WHAT THE TASK REQUIRES: From the data below, please reproduce exactly everything from the line that contains "Task: Click the Mobile" down to the line that contains "The height and width of the screenshot is (293, 439).", with both ends included.

EXTRACTED ENTRIES:
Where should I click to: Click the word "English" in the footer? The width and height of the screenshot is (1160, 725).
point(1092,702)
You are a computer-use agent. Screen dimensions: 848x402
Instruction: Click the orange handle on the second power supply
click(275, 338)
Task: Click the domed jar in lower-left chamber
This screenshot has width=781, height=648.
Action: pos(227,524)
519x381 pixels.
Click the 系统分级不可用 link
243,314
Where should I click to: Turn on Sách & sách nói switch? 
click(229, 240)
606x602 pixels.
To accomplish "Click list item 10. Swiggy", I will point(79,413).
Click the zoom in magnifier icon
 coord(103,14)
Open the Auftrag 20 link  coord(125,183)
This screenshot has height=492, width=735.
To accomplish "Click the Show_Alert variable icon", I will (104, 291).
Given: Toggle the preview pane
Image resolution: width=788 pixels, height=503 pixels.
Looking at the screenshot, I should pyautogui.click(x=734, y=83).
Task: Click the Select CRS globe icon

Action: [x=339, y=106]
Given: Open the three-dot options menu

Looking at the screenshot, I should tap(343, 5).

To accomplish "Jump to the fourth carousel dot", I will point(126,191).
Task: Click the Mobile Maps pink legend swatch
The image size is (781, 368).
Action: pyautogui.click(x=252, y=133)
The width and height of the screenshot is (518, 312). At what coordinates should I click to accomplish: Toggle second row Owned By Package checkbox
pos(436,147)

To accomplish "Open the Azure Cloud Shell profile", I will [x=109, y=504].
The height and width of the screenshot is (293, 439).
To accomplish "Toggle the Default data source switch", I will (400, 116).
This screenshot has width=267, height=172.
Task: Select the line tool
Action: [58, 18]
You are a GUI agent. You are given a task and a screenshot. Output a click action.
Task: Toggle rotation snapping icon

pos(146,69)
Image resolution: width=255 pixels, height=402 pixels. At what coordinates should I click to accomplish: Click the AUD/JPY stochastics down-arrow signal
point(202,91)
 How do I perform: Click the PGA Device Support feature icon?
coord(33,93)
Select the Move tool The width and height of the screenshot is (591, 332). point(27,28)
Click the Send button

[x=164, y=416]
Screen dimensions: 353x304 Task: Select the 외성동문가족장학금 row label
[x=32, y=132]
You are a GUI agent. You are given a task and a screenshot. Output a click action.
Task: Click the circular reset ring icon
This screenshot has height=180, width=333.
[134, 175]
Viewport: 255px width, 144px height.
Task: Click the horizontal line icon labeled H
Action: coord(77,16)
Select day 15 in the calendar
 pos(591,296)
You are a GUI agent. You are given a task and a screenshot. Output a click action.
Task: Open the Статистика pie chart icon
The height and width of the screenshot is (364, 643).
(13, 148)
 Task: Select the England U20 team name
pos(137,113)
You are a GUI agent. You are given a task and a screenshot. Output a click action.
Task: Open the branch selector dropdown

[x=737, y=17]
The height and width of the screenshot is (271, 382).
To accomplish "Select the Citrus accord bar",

REPLY TO THE TASK:
Task: Click the Mobile Maps pink legend swatch
The image size is (781, 368).
Action: pyautogui.click(x=252, y=133)
The width and height of the screenshot is (518, 312). At what coordinates should I click to accomplish: Toggle second row Owned By Package checkbox
pos(436,147)

To accomplish "Open the Azure Cloud Shell profile", I will [x=109, y=504].
The height and width of the screenshot is (293, 439).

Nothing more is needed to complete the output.